I have not always had an interest in the kimono, although I have always liked traditional ethnic clothing. The beauty of Kimono textiles prompted my first vintage kimono purchase. For this I have to thank my dear friend Andrea Strohmeier; for her daily inspiration and her in-depth knowledge about fabrics.
It took quite a bit of research to find out what exactly was needed to pull together this incredibly beautiful but archaic ensemble. Once I collected all the accessories and undergarments with the help of my Japanese friends, (my deepest gratitude to Miki Saito and Tomoko Sasaki), I was determined to unlock the secrets. Almost everyone I had spoken to immediately pointed out how difficult it was to learn this. Naturally, that was the gauntlet. And so during a stifling hot and humid Tokyo summer, I watched countless YouTube videos and badgered my Japanese friends who possessed this elusive knowledge and practiced, practiced, practiced!
Additionally I worked with a wonderful kimono teacher, Yayoi Richards, and she has helped me to fine tune my techniques. With each lesson, my repertoire keeps expanding. Learning the Japanese language has been such a struggle for me, (I'm Chinese and a hopeless New Yorker), but this language of kitsuke—dressing in kimono, has struck such a cord with me.

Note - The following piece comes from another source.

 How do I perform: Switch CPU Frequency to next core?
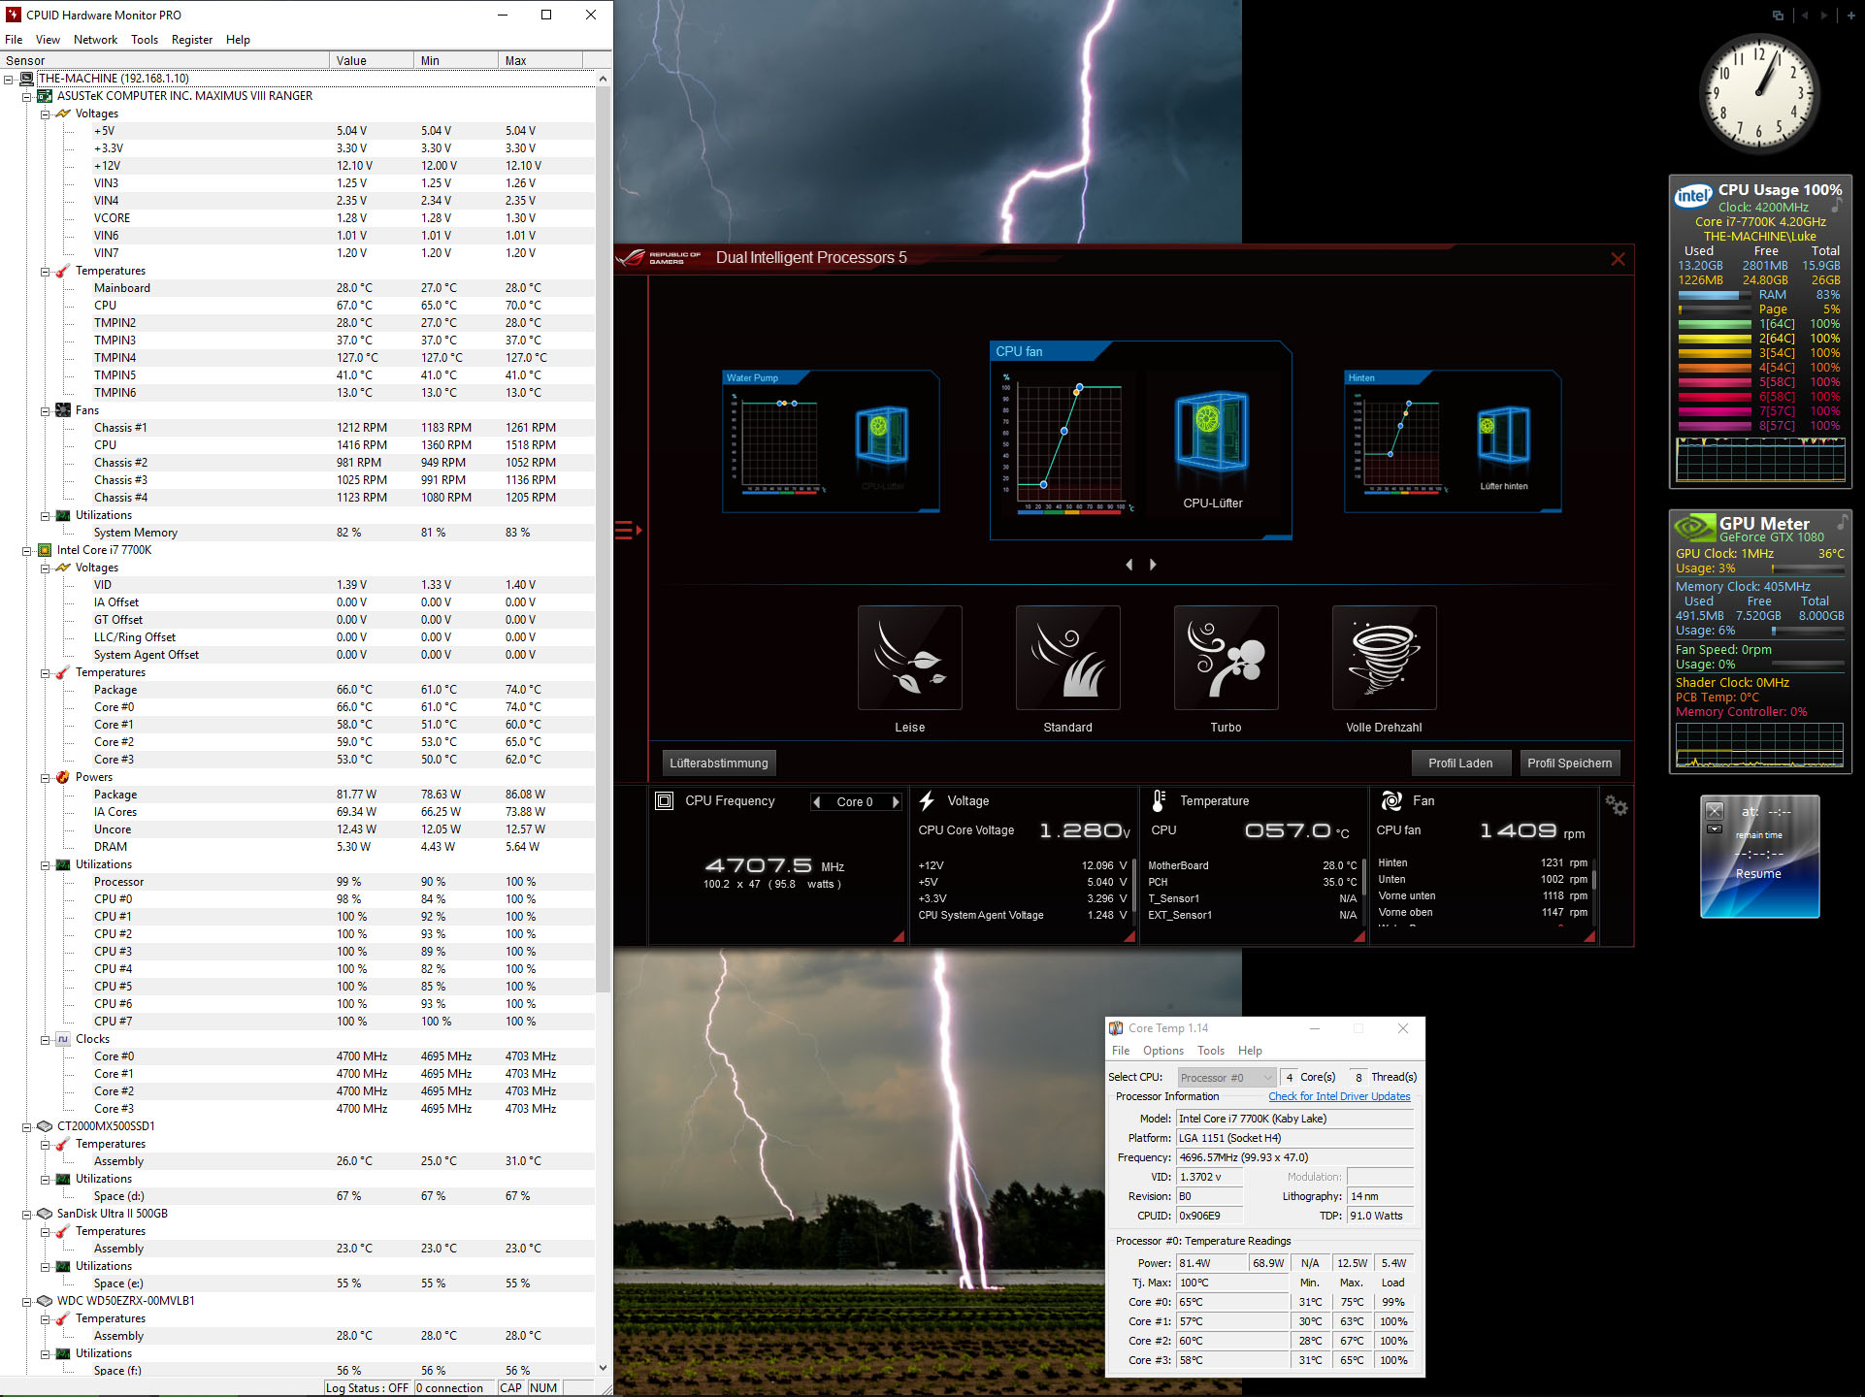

Adorning with Kimono is my current project to share this experience of wearing kimono. I do not know yet how this will transform my personal art language. For now, it brings great fulfillment and joy to me—it is the equivalent of making a spontaneous drawing on a new canvas, the canvas of the human body. It is a drawing which cannot be kept; it is an experience of beauty which one can adorn for a short period of time. And, after documentation, the "drawing elements" are returned to their original state of static beauty.